Community Articles

alim · ‎08-28-2017

Objective

This tutorial walks you through a NiFI flow that utilizes the PartitionRecord processor with GrokReader/JSONWriter controller services to parse the NiFi app log in Grok format, convert to JSON and then group the output by log level (INFO, WARN, ERROR).

Note: The record-oriented processors and controller services were introduced in NiFi 1.2.0. As such, the tutorial needs to be done running Version 1.2.0 or later.

Environment

This tutorial was tested using the following environment and components:

Mac OS X 10.11.6
Apache NiFi 1.3.0

PartitionRecord Flow

Template

Import the template: partitionrecord-groktojson.xml

The flow should appear as follows on your NiFi canvas:

Enable Controller Services

Select the gear icon from the Operate Palette:

This opens the NiFi Flow Configuration window.

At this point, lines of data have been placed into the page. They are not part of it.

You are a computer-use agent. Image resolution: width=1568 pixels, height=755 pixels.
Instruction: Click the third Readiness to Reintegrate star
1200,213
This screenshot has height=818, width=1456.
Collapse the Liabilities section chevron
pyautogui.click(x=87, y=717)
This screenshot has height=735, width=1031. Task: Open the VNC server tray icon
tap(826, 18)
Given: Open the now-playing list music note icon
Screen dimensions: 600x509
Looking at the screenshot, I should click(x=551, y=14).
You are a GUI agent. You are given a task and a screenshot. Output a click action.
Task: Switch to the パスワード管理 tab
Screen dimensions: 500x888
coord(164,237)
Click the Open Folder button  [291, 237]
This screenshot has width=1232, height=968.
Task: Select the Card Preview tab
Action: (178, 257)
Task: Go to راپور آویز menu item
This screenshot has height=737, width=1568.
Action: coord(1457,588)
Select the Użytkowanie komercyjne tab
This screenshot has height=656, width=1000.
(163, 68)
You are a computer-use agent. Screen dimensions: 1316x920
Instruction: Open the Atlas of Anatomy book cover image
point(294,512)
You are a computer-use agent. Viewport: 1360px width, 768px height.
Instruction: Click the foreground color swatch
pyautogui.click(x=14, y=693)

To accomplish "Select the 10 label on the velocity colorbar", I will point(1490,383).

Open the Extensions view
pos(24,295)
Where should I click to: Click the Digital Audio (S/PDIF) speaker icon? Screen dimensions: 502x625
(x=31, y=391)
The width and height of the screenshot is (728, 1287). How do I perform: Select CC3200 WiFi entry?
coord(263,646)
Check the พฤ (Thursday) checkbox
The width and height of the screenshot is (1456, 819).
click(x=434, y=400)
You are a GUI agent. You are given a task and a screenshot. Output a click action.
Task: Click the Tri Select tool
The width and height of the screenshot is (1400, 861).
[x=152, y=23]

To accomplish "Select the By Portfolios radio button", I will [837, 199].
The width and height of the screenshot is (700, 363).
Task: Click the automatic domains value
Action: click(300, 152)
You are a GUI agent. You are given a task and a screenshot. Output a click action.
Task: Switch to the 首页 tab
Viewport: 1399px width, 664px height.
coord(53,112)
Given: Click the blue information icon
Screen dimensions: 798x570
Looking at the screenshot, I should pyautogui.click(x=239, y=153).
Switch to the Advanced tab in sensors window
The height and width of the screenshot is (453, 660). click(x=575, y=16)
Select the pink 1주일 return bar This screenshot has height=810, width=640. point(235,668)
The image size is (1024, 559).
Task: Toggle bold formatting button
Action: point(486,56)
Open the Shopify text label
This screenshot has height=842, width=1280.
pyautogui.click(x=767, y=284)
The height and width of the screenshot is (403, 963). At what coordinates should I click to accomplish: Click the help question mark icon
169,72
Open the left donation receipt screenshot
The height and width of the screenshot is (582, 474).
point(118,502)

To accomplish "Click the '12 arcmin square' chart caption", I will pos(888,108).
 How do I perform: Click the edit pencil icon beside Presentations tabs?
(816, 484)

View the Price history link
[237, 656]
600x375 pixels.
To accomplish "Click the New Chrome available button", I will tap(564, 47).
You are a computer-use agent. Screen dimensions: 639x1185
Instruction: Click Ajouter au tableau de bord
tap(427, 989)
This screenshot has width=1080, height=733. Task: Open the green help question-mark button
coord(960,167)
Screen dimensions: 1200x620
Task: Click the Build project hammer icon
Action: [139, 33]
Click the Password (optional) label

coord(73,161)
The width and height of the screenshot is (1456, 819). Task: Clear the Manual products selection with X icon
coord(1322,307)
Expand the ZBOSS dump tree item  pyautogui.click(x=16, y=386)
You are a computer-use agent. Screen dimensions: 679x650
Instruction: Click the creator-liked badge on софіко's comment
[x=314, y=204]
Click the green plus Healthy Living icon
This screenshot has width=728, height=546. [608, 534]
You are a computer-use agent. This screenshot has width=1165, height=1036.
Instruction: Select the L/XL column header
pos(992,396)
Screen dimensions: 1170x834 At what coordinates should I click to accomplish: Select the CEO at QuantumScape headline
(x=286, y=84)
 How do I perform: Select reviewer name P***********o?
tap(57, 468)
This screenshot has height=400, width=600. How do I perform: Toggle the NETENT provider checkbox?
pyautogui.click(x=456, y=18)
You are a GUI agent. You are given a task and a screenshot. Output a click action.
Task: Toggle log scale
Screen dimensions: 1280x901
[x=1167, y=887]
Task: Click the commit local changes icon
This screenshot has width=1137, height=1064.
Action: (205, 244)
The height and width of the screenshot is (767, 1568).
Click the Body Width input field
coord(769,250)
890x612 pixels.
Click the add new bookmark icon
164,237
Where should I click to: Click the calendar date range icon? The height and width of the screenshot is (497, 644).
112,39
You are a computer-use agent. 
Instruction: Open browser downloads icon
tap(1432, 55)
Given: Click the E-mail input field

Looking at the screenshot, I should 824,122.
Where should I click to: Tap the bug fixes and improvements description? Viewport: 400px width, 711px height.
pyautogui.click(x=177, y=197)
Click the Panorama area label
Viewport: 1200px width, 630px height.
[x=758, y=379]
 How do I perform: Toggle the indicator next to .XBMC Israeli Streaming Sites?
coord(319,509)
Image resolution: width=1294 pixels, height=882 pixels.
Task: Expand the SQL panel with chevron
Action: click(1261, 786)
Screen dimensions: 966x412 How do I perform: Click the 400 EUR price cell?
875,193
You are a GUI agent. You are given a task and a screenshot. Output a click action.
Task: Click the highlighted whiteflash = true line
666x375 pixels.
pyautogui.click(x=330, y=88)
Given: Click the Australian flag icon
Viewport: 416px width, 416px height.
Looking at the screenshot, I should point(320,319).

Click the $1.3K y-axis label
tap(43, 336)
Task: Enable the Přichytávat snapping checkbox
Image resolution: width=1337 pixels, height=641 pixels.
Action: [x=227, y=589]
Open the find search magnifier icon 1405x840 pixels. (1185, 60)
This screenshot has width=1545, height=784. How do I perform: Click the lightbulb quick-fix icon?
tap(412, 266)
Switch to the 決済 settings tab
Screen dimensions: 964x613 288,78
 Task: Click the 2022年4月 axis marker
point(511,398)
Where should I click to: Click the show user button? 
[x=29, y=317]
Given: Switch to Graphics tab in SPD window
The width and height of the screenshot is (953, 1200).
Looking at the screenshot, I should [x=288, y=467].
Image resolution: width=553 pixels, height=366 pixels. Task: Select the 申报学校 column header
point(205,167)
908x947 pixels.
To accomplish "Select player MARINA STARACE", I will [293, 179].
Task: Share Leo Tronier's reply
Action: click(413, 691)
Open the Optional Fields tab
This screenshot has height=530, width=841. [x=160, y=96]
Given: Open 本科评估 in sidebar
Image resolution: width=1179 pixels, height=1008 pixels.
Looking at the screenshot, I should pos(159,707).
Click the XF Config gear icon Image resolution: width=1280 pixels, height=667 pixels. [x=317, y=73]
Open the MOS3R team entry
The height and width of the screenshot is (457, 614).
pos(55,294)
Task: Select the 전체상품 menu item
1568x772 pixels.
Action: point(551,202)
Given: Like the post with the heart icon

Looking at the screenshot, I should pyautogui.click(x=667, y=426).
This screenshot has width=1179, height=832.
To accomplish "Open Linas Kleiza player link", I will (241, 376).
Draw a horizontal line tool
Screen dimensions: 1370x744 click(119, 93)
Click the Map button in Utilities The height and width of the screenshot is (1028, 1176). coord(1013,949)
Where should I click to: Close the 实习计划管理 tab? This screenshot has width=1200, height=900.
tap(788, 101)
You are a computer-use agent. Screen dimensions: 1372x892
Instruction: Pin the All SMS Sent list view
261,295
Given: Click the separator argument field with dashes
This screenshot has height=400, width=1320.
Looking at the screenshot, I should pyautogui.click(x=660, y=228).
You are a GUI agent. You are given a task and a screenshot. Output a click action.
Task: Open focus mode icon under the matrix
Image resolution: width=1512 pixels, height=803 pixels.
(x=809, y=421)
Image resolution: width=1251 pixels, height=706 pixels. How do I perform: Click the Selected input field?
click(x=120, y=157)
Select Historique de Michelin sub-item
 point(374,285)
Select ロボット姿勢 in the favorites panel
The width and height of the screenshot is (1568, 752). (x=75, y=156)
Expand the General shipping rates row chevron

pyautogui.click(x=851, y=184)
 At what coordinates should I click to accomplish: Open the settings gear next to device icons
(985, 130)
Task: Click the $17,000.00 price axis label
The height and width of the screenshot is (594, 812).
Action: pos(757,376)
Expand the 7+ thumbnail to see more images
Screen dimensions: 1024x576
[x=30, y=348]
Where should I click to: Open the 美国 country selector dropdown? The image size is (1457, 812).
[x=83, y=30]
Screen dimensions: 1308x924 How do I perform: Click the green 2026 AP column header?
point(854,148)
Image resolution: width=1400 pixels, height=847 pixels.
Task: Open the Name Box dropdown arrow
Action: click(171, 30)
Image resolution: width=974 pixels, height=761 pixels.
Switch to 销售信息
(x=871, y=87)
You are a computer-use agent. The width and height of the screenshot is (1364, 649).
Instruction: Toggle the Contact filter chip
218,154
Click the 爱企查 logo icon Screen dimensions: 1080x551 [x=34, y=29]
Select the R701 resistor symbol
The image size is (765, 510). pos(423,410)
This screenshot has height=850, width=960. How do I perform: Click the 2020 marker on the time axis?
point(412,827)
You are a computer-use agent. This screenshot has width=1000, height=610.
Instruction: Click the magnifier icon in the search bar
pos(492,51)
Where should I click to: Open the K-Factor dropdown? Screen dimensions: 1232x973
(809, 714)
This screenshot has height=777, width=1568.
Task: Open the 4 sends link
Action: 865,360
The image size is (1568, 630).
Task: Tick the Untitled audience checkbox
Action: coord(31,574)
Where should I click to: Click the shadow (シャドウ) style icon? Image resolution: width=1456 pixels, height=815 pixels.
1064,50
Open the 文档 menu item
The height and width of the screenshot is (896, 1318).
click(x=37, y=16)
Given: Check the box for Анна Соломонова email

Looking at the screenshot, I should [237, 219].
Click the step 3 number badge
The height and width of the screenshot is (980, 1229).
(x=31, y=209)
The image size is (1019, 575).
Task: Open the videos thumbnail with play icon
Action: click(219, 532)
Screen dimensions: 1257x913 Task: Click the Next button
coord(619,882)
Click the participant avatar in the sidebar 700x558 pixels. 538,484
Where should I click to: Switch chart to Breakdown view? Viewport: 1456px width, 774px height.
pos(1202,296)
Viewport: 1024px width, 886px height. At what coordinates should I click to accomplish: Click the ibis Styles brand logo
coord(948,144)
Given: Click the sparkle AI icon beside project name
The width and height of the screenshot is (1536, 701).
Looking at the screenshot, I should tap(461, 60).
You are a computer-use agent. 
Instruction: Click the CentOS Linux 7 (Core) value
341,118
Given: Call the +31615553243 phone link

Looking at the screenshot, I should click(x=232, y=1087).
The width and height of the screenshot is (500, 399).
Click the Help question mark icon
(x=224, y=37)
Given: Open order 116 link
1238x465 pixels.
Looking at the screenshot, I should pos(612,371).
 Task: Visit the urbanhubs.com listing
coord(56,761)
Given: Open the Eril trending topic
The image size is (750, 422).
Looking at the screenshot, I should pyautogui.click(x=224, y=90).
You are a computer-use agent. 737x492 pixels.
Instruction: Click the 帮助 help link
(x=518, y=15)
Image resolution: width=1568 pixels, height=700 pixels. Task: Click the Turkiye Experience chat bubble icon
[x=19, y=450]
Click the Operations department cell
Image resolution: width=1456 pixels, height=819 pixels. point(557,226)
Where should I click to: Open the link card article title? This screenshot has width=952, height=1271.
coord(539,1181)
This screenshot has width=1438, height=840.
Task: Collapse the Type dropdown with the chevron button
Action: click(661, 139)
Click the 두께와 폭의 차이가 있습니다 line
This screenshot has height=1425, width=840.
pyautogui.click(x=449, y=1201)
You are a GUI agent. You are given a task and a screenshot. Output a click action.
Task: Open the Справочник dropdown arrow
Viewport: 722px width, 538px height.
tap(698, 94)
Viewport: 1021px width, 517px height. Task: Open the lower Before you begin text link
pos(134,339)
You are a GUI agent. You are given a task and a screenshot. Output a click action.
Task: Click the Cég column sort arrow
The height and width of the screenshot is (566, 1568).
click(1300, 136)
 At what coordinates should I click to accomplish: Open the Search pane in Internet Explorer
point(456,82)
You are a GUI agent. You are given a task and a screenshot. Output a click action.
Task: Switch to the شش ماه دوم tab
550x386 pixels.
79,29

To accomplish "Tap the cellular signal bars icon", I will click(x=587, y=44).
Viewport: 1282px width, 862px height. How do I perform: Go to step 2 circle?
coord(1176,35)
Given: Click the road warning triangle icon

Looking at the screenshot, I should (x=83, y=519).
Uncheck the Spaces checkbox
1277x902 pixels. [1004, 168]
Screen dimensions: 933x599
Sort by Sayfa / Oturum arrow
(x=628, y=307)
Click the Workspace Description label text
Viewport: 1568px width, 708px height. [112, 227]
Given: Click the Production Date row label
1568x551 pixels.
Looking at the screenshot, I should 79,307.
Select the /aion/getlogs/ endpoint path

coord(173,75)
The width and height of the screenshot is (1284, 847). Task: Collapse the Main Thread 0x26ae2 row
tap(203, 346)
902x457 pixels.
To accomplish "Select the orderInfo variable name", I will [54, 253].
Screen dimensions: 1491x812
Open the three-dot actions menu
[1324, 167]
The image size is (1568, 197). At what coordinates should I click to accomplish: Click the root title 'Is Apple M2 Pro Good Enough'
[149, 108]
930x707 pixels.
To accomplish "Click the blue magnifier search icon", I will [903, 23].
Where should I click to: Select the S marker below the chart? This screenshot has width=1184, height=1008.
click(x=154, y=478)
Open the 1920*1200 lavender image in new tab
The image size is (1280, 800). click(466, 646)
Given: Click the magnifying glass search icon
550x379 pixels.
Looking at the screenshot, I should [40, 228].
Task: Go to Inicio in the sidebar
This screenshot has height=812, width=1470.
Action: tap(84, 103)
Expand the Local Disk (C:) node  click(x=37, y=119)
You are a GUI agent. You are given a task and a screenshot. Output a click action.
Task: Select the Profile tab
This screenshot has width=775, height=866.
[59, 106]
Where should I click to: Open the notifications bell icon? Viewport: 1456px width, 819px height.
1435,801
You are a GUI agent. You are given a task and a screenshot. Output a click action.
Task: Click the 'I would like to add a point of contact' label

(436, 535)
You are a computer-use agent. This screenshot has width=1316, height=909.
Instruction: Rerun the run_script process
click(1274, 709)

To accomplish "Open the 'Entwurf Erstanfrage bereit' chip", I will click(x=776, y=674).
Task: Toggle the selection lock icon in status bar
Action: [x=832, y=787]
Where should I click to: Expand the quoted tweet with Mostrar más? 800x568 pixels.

Select the Controller Services tab:

Enable AvroSchemaRegistry by selecting the lightning bolt icon/button. This will then allow you to enable the GrokReader and JSONRecordSetWriter controller services. Select the lightning bolt icons for both of these services. All the controller services should be enabled at this point:

The flow is now ready to run.

Flow Overview

Here is a quick overview of the main flow:

1. TailFile tails the nifi-app.log

2. UpdateAttribute adds Schema Name "nifi-logs" as an attribute to the flowfile

3. PartitionRecord:

Uses a GrokReader controller service to parse the log data in Grok format. The GrokReader references the AvroSchemaRegistry controller service.
The AvroSchemaRegistry contains a "nifi-logs" schema which defines information about each record (field names, field ids, field types)
Uses a JsonRecordSetWriter controller service to write the records in JSON format. The JsonRecordSetWriter references the same AvroSchemaRegistry.
Groups the records by log level (INFO, WARN, ERROR)

4. RouteOnAttribute sends the data to different connections based on the log level

Flow Details

Generate Warning & Errors

Start the "Generate Warnings & Errors" process group to create sample WARN and ERROR logs.

Set schema.name = nifi-logs (TailFile Processor)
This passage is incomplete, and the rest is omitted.